Football club and betting brand tie-ups: 5 considerations

While the benefits of betting operators entering into sponsorship deals with football clubs are clear, there are a wide range of factors which merit consideration by both parties ahead of their signing on the dotted line, write Tom Edmonds and Dhruti Gore of Harris Hagan.


Although the current season has yet to come to an end (with some incredible outcomes potentially on the cards), football clubs may have already finalised their sponsorship arrangements for next season.

An increasingly large number of football clubs are entering into sponsorship arrangements with betting operators. Some of these take the form of shirt sponsorship agreements, but more commonly these are partnership arrangements permitting an operator to promote itself as an ‘official partner’ of a football club.

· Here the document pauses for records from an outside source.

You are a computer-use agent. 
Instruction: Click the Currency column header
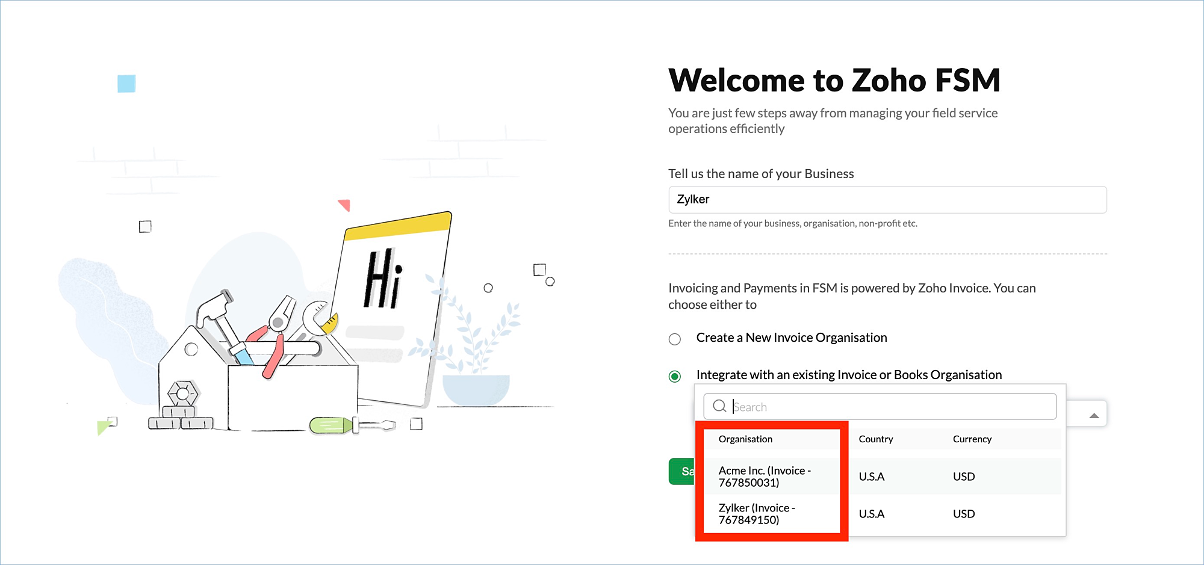click(972, 439)
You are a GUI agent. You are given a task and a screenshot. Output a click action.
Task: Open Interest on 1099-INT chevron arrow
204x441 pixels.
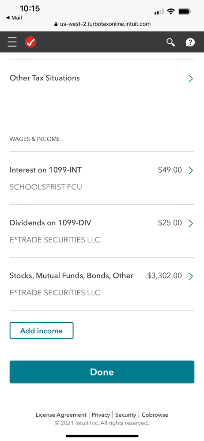(191, 170)
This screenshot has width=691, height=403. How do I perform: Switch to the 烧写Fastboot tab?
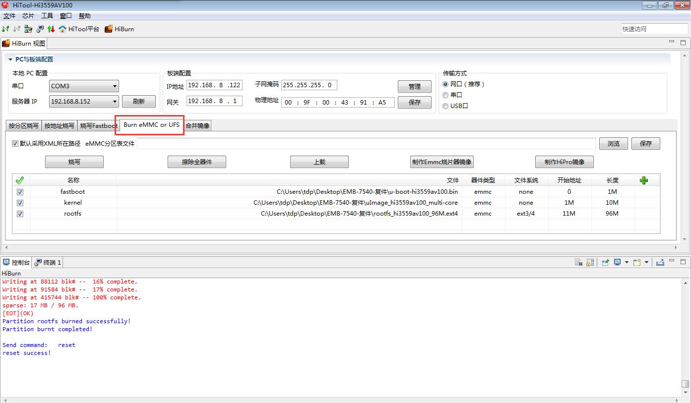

The key reason for a club entering such a partnership is the revenue. However, there are other peripheral advantages. For example, if the betting operator is very popular in a another country where the football club currently has a low profile, this may raise the profile of the club, increase its fanbase and bring all the associated commercial benefits of that.

The obvious reason for a betting operator to enter into such an arrangement is to raise their profile via sponsorship and hopefully attract new customers. However, other benefits may also be significant. These include having access to the club’s database for marketing purposes or being able to offer prizes on the operator’s site which “money can’t buy”, such as meeting the club captain.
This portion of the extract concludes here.